2. Compose and Focus Your Image
If you use autofocus, switch your camera to manual focus once you have finished focusing. Your camera will essentially be blind once you add a filter to it, so if left in autofocus mode it will attempt to refocus when you press the shutter.
3. Dial in Your Long Exposure Settings
Set your camera to Manual shooting mode and select your desired aperture and ISO. Meter your scene to find the appropriate shutter speed for the exposure you’re after.
For LEE Filters users: If you are using a grad filter with your stopper, you should have this in place prior to metering. (Note: Leave the inner guides of your filter holder free for the stopper.)
4. Test Shoot
Take a test shot and check the histogram to make sure you're happy with the exposure.
5. Attach Your Filter
Attach or insert your ND filter (depending on whether you’re using a screw-on, rectangular or drop-in filter). If using the LEE Filters system, slide your chosen stopper or IRND filter into the guides nearest the lens.
6. Adjust Your Shutter Speed
Reduce your shutter speed by the number of stops corresponding to the filter you are using.
If you’re sleep deprived from rising at 4am to catch the sunrise, or just hate maths, the good folk at LEE Filters have kindly included a handy little exposure table with each stopper to help you work out the correct exposure. Alternatively, there are LEE Stopper and ProGlass IRND Exposure Guide apps that are free and extremely easy to use.
7. Connect Your Cable Release (if Exposing for 30 Seconds or More)
If your exposure is longer than 30 sec then you will need to wind your shutter speed to ‘Bulb’ and connect your cable release if you haven't already done so.
8. Cover Your Viewfinder
To avoid any excess light spilling onto your sensor (or film), cover your viewfinder before pressing the shutter or cable release button.
Top Left: No Filter (1/40 sec)Top Right: 6-stop Little Stopper (1.6 sec) Bottom Left: 10-stop Big Stopper (25 sec)Bottom Right: 15-stop Super Stopper (10 min 40 sec)
Special ND filters (like the LEE Filters IRND range) are designed to block infrared and/or UV light, which can create colour casts.
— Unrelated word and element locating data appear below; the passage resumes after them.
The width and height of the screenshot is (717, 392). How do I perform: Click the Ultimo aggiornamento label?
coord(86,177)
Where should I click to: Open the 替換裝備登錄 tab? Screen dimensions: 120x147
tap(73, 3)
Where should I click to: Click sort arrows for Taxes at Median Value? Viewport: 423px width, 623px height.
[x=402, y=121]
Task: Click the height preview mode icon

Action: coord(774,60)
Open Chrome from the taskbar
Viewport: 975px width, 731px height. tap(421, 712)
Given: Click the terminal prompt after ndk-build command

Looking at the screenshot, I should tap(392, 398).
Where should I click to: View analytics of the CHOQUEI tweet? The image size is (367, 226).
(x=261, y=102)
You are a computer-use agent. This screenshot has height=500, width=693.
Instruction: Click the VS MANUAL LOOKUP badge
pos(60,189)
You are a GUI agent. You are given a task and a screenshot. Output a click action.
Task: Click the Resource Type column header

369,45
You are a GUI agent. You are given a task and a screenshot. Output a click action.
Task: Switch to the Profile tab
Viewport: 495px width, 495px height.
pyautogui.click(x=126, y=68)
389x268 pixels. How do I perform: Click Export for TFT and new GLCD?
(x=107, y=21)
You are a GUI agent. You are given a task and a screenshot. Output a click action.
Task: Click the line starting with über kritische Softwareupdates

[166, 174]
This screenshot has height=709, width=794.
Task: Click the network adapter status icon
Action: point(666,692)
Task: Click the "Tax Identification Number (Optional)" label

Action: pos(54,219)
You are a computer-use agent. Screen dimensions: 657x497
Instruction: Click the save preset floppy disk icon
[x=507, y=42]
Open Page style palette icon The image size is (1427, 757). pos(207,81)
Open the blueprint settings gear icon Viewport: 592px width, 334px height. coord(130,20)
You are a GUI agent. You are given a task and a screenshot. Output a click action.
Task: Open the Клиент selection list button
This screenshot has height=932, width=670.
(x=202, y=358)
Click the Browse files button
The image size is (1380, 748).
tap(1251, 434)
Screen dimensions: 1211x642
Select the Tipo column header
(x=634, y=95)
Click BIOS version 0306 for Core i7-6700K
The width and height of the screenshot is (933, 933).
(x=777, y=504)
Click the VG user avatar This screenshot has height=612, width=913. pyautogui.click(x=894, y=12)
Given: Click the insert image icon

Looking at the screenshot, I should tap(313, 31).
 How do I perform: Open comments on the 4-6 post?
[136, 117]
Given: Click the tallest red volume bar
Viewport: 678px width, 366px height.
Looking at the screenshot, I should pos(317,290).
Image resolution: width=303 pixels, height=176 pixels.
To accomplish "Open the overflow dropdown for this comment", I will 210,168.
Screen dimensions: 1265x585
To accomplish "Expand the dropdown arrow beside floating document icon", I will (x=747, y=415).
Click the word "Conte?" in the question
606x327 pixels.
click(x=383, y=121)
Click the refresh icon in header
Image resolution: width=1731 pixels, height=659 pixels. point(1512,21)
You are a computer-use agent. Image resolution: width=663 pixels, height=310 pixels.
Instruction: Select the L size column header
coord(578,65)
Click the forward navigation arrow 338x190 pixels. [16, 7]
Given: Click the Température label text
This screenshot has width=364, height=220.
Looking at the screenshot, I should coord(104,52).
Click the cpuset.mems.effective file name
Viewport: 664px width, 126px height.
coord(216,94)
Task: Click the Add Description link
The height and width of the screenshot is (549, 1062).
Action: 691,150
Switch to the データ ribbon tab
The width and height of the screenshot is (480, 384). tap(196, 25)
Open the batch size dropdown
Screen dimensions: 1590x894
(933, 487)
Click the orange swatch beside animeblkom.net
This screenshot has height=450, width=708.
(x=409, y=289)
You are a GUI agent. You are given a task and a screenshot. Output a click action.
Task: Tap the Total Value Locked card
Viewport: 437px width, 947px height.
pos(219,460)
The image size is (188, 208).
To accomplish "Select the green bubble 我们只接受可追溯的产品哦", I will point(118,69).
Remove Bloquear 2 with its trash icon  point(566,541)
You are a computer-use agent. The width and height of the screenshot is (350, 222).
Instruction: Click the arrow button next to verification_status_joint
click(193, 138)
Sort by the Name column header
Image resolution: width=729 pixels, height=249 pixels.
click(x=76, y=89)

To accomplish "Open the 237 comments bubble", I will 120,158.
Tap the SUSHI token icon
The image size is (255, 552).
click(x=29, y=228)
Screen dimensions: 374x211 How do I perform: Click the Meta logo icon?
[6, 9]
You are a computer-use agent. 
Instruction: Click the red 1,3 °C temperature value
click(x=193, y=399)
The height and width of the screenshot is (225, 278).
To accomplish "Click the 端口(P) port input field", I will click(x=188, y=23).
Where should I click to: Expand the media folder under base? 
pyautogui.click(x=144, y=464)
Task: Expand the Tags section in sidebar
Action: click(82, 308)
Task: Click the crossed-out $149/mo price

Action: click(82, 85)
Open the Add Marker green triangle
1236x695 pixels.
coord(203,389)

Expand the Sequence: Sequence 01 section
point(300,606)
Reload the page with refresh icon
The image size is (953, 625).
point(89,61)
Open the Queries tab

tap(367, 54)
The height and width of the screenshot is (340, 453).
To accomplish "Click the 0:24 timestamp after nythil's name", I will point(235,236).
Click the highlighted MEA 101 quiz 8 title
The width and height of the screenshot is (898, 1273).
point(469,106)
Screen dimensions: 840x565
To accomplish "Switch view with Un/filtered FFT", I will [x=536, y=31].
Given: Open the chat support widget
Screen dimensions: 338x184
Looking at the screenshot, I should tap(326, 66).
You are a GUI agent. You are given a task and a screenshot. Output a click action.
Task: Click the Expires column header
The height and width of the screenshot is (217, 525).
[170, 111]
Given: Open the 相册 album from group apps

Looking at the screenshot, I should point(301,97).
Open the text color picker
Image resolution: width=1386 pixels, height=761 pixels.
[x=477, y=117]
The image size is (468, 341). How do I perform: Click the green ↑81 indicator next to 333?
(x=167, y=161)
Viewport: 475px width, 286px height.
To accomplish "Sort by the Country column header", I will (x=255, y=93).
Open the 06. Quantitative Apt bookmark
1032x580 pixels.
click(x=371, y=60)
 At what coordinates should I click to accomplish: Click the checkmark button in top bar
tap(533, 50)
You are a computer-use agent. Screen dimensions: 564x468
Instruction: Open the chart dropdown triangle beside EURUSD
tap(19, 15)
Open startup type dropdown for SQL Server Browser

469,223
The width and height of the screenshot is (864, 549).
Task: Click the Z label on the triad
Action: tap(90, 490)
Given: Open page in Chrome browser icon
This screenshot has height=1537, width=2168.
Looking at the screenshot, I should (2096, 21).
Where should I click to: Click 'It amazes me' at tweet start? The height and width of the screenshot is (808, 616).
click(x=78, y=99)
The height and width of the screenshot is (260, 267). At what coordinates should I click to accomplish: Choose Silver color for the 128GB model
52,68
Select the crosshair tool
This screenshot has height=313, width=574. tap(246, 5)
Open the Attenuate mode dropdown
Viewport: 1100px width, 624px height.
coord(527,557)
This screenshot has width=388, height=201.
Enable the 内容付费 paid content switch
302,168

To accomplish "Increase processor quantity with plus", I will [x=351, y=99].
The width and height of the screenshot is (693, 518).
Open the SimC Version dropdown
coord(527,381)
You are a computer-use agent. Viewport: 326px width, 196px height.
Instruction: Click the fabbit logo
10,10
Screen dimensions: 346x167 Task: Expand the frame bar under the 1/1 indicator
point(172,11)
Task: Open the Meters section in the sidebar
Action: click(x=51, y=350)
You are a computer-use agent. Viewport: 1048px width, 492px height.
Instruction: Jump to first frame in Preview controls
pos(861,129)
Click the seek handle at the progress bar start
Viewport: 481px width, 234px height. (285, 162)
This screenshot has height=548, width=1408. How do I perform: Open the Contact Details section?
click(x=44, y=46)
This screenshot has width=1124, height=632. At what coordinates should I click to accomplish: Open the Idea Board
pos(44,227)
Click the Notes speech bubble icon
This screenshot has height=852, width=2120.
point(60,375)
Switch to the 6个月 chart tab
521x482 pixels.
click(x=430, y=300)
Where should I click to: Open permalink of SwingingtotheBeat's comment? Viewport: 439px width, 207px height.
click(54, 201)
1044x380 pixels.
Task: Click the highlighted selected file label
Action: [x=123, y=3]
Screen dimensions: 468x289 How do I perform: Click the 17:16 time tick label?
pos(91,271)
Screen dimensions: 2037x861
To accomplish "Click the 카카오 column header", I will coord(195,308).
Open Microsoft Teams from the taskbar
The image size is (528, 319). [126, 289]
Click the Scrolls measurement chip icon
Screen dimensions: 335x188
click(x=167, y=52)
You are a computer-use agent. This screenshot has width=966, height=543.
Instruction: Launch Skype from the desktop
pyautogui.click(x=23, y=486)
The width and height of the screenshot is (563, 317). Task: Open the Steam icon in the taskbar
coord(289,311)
When using standard ND filters, however, you may notice a slightly cool colour cast in your images. This is easy enough to correct for.
Either take a test shot and adjust your white balance in camera or shoot in RAW format (as is ideal) and simply adjust in post.
On more than one occasion I have chosen to leave the colour cast in my final edit because the effect suited the mood I was aiming for.
Experiment, experiment and then experiment some more. Try going out at different times of the day. Try shooting in different weather conditions – bright sun, stormy clouds and everything in between. Try using different strength ND filters. But most of all, let go of steadfast expectations and enjoy the process, because you never know what you’re going to get.